The new Guide is intended to assist those required to prepare an "alternatives analysis" (AA) of options to do away with suspect chemicals in products designated as "priority products" pursuant to the SCP. Responsible parties are not required to use this Guide in preparing an AA. However, in order to ensure that DTSC staff will approve a proposed AA a responsible party is likely to stick close to the format contemplated in the Guide.

DTSC began work on the Guide last September and released its first version of it last December. It fielded questions on the draft at a webinar held in January and separately in writing. Questioners were concerned primarily over what they viewed as a lack of specificity in the document [see DTSC Emphasizes Flexibility in First Public Discussion of AA Guidance, February 8, 2017]. DTSC staff pointed out during the webinar that this lack of specificity is deliberate with the Guide designed to be "highly flexible."

In releasing this final version of the Guide DTSC staff has continued to emphasize document's flexibility. Along with the release DTSC provided its response to the various questions raised in writing and at the webinar.

The Guide lacks sufficient clarity and details to complete a compliant AA. In response DTSC notes that it made no changes, because the SCP regulations allow flexibility for a responsible entity in preparing an AA. DTSC notes specifically that it did not prescribe arbitrary thresholds for AA decision-making processes. That burden lies with the responsible entity, which must document the basis for its decision making.

The scope of the AA exceeds what was required in the SCP regulations. DTSC disagrees with this criticism arguing that it has been careful not to prescribe tasks beyond those contemplated by the regulations.

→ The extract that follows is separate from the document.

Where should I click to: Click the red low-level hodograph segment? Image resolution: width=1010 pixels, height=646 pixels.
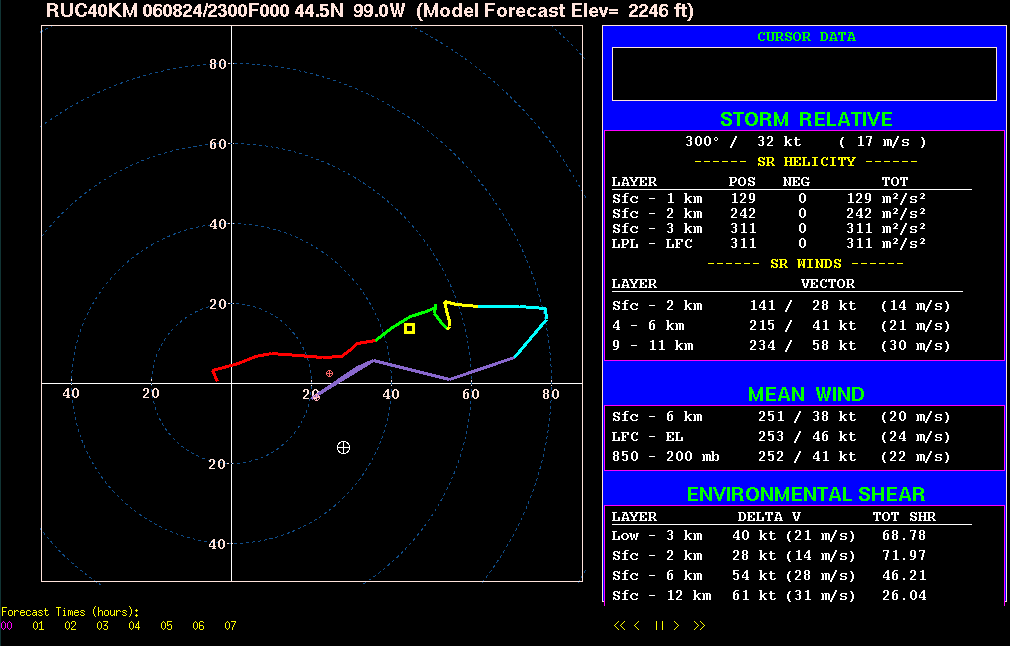[290, 355]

The economic analysis is burdensome. Again DTSC disagrees claiming it is simply following the regulations. It emphasizes that responsible entities may use a more streamlined approach, so long as they adequately compare the priority product and its alternatives.

AA estimates of public health costs using mortality and morbidity costs may be a roadmap for lawsuits. DTSC acknowledges this possibility but points out that the AA process emphasizes comparative analyses.

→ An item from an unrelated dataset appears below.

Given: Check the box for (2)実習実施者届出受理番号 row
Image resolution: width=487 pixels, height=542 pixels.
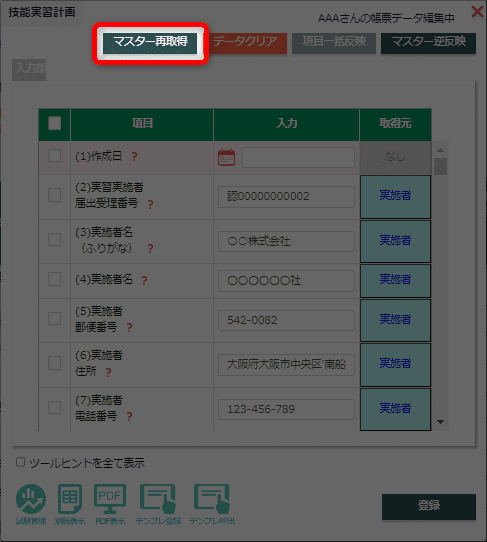Looking at the screenshot, I should 55,195.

Which non-profit organizations require cost estimates. This is one place where the Department responded to a comment by adding language limiting and clarifying the non-profits that must be considered.

What constitutes a suitable data justification (e.g. when using read-across, structure-activity relationships, etc.). The Department incorporated detailed references and guidance documents into the Guide at the request of commenters, and added cautionary statements regarding the limits of data extrapolation. This topic, says DTSC, will continue to be an area of concern and development.

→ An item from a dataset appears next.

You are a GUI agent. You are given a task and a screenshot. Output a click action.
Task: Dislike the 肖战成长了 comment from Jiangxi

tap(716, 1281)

How will the Department handle confidential business information (CBI). The Department has added language on CBI. It is also planning on developing policies and procedures specific to the SCP regulations and consistent with the requirements of other departments.

Multiple commenters requested that DTSC conduct an example AA. While the Department has expanded its use of examples, it argues that preparation of a sample AA is beyond the scope of the Guide.

Including sensitive subpopulations in exposure assessments is beyond the scope of the regulations. DTSC disagrees pointing out that the regulations require this.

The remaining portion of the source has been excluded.